# Recipe: multi-manifest forensics via the Python API

**Pattern:** walk a directory of past `artifacts/runpod/<ts>/` results,
load each `runpod_deploy_pull_manifest.json` and `events.jsonl` with
type-checked access, and aggregate or report on whatever cross-run
question you have.

## Why this is a recipe, not a schema feature

Cross-run analysis is *consumer-domain*: which manifests to include,
how to aggregate (sum, mean, median, percentiles), what counts as a
"failure" worth investigating, and what to do with the result (cost
report, sweep dashboard, regression alert) all depend on your
project's analytics needs. None of that is deployment metadata.
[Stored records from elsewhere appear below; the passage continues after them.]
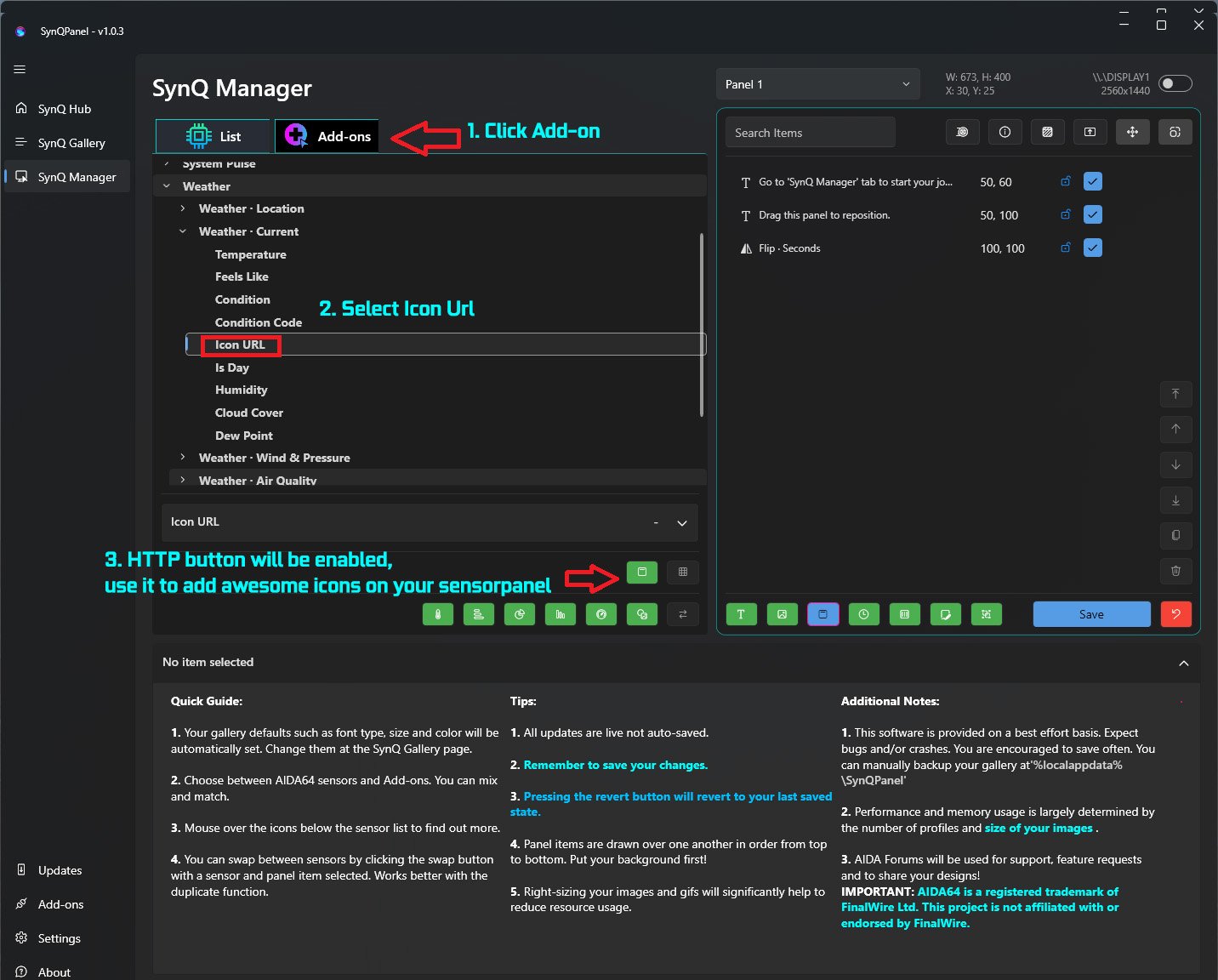Expand the Weather · Wind & Pressure node

[x=183, y=458]

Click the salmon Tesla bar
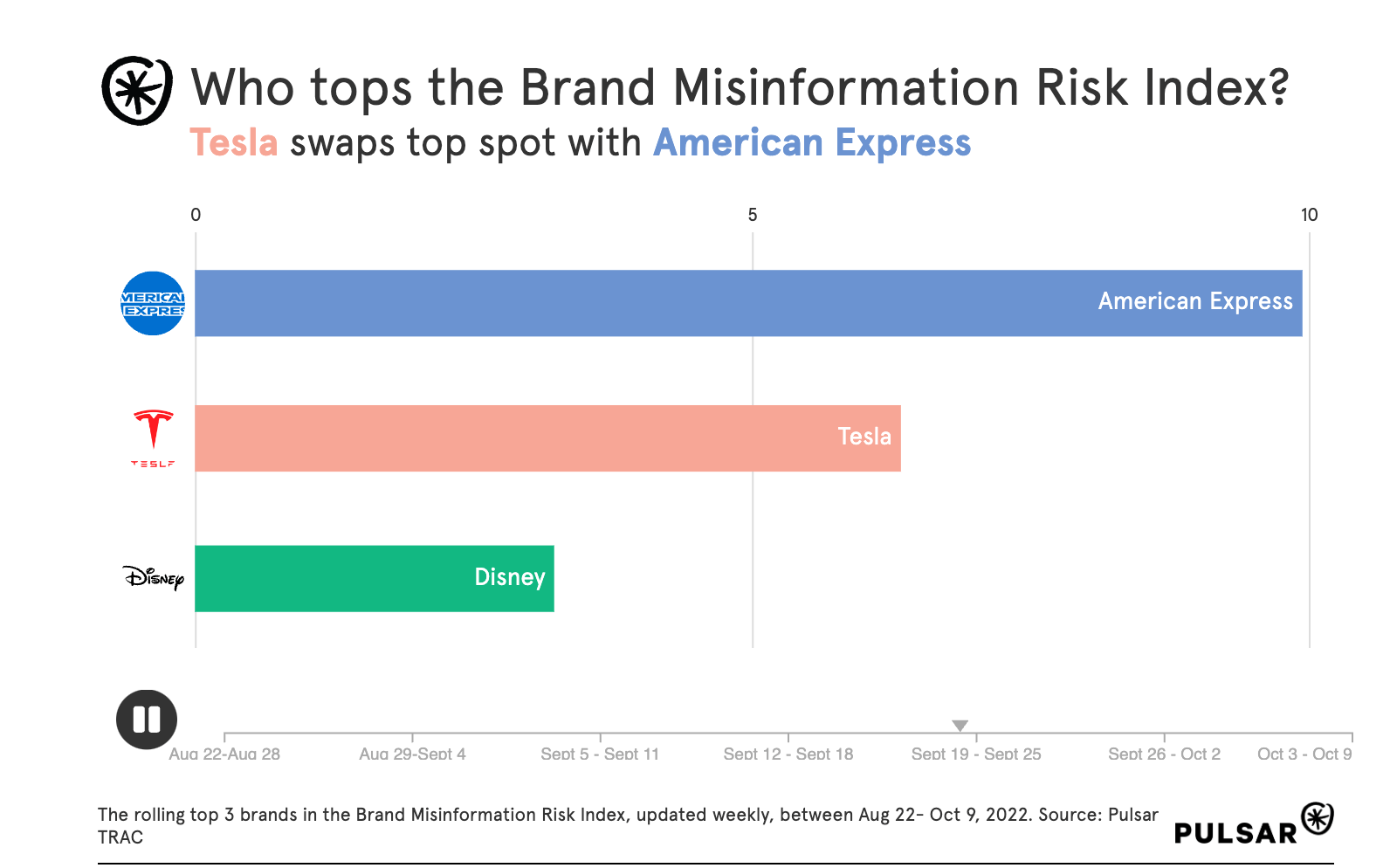(x=547, y=438)
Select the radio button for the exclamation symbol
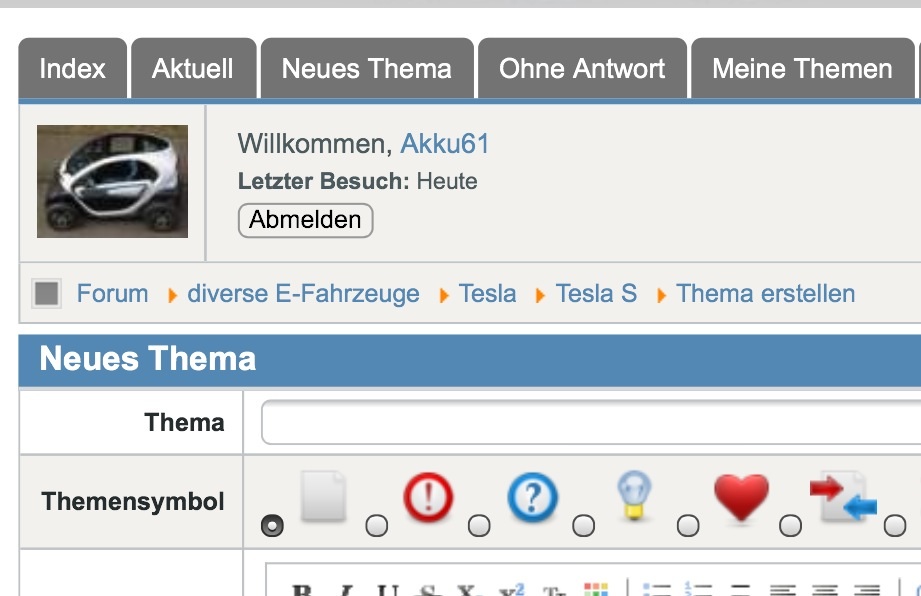The height and width of the screenshot is (596, 921). [x=376, y=526]
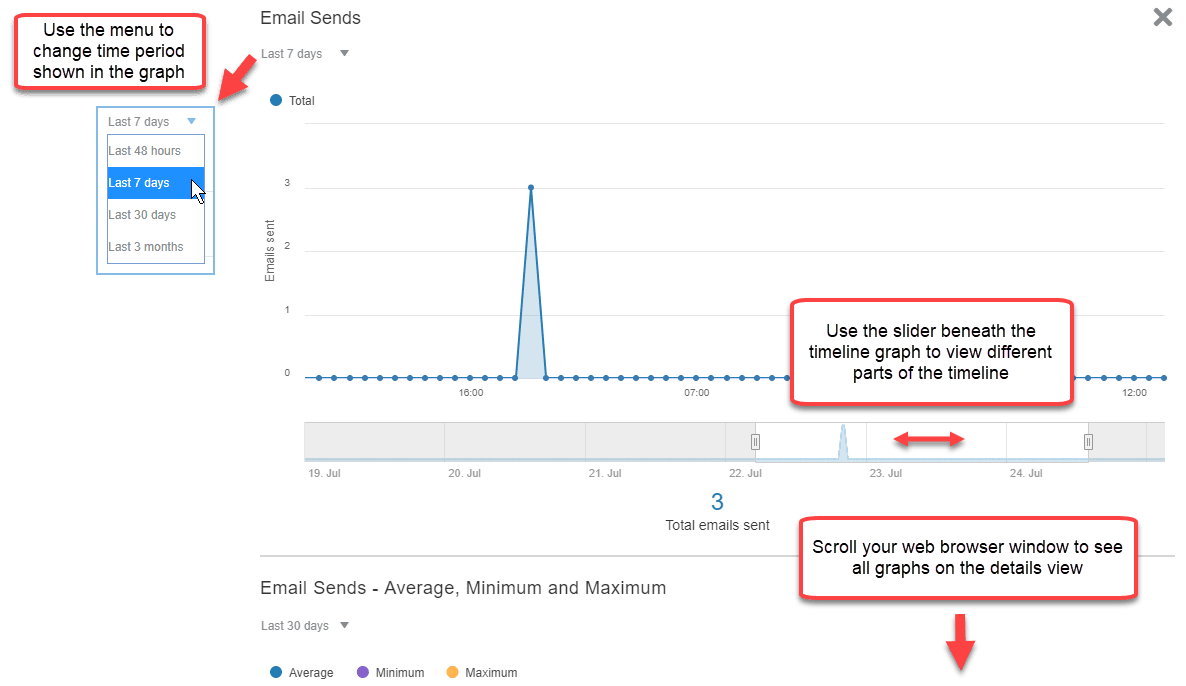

What `runpod-deploy` owns is the *structured access*: `walk_run_dirs`
yields run-dir paths in deterministic order, `load_manifest` returns a
typed dict from the manifest JSON (or `None` with a WARNING on
malformed files), and `load_events` parses `events.jsonl` line by line
(skipping malformed lines with WARNING). The aggregation is yours to
drive.

This recipe is the **strongest Python-API use case** in `runpod-deploy`
(see [`python-api-vs-cli.md`](../python-api-vs-cli.md)). The
forensics surface is graceful by design — every helper handles
missing/malformed inputs without crashing — which beats hand-rolling
`json.loads()` + `Path.glob()` in bash for any non-trivial analysis.

## Pattern (Python)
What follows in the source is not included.